Visei ampliar as capacidades das pessoas ao utilizar seus corpos de forma completa, harmoniosa, respeitosa e responsável, proporcionando um bem-estar físico e psíquico. Incentivar um maior poder relacional e de comunicação. Não menos importante, mesmo que em segundo plano no trabalho, esse processo promove benefícios mais conhecidos da prática da dança, ligados ao próprio domínio e capacidade de orquestração estética dos movimentos. O objetivo é, antes de mais nada, a inclusão e observação das diversidades por meio das relações possíveis entre humano-corpo, suas outras dimensões e o resto do mundo, de maneira não estanque. Não havia a preocupação com o desenvolvimento de habilidades, mas com as inteligências que vêm do corpo no sentido da construção e sustentabilidade de processos vitais, entre eles, o sentimento de pertencer, a motivação e a curiosidade pelo mundo, a possibilidade de experimentar o amor em suas relações. Construções acima de tudo pessoais, sem as quais a vida não se estabelece nem se sustenta. Que os “normais” vivenciam e são encorajados a vivenciar, mas que são historicamente negadas aos “diferentes”.

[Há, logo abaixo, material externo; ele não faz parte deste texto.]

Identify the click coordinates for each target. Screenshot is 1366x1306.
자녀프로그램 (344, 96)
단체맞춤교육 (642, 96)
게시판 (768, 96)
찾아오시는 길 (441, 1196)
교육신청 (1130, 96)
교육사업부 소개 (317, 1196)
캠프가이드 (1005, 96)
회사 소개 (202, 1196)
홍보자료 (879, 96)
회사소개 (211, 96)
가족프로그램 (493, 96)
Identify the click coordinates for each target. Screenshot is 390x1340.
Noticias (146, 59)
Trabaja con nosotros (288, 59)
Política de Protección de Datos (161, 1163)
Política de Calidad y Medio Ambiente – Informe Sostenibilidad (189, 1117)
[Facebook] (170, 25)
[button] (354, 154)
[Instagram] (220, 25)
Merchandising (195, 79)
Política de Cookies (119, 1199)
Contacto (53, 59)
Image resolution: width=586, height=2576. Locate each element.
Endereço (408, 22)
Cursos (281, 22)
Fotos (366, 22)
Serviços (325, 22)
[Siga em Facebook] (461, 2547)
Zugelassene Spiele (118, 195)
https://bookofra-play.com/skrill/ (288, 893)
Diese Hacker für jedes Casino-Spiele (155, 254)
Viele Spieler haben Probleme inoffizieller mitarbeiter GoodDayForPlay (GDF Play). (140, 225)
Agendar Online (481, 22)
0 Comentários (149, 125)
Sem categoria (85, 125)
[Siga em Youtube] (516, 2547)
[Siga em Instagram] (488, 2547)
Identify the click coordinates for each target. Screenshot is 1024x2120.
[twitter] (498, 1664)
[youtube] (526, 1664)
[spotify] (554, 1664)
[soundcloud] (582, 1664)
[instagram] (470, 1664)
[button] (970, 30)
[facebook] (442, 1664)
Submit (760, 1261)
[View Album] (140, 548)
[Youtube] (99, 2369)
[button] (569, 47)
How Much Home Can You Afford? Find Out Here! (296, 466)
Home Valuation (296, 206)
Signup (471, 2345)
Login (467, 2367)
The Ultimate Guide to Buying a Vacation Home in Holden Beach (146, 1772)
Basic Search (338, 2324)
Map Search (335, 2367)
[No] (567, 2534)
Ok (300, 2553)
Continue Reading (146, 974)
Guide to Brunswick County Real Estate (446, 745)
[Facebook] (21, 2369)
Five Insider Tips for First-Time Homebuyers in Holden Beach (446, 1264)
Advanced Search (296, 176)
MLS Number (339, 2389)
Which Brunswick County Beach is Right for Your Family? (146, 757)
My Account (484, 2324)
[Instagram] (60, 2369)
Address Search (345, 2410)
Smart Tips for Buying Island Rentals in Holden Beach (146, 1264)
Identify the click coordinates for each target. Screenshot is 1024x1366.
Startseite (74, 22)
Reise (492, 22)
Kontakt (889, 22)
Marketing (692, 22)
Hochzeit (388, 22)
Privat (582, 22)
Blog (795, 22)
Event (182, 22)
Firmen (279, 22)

Nesse ambiente, onde diferentes tipos de corpos trabalham juntos, com suas características diversas, não cabe distinção entre eles e podemos desconstruir conceitos como deficiência ou normalidade. Aqui, o que importa é o benefício da diversidade, e não o que possa ser socialmente considerado ou entendido como deficitário.
Com essa visão, iniciei o trabalho na APAE de Florianópolis em 2004. O grupo APAEDança Floripa nasceu de uma experiência de dança clássica somada ao trabalho de desenvolvimento das pessoas com deficiência e possibilitou um ambiente onde bailarinos experientes e alunos do Grupo de Dança da APAE formassem uma unidade. O foco do trabalho não deixou de ser “terapêutico”, mas a partir dele desenvolvemos a produção artística: peças e coreografias, cujas criações nasceram essencialmente do trabalho em conjunto.
Frequentar espaços sociais onde a presença de pessoas com deficiência é tão rara – como festivais de dança, congressos de arte e educação, hotéis e aeroportos – impulsionou nos bailarinos um sentimento de empoderamento. Um sentimento de orgulho. O palco e todo o seu entorno representam, agora, um lugar de reconhecimento, de autoria. Um lugar de libertação.
Observei a construção desse lugar em todas as ocasiões em que tivemos a oportunidade de dançar: por exemplo no Festival de Dança de Joinville, nos anos de 2008 e 2009. Mais uma vez pude presenciar a ocupação, por essas pessoas, de lugares essencialmente “normais”, o ambiente da competição, da apresentação de dança, da busca por corpos “perfeitos”, esguios, brancos, definidos, esticados. E essa observação me fez concluir que, no fundo, todos buscamos a evolução dos nossos corpos, e o resultado é sempre inesperado.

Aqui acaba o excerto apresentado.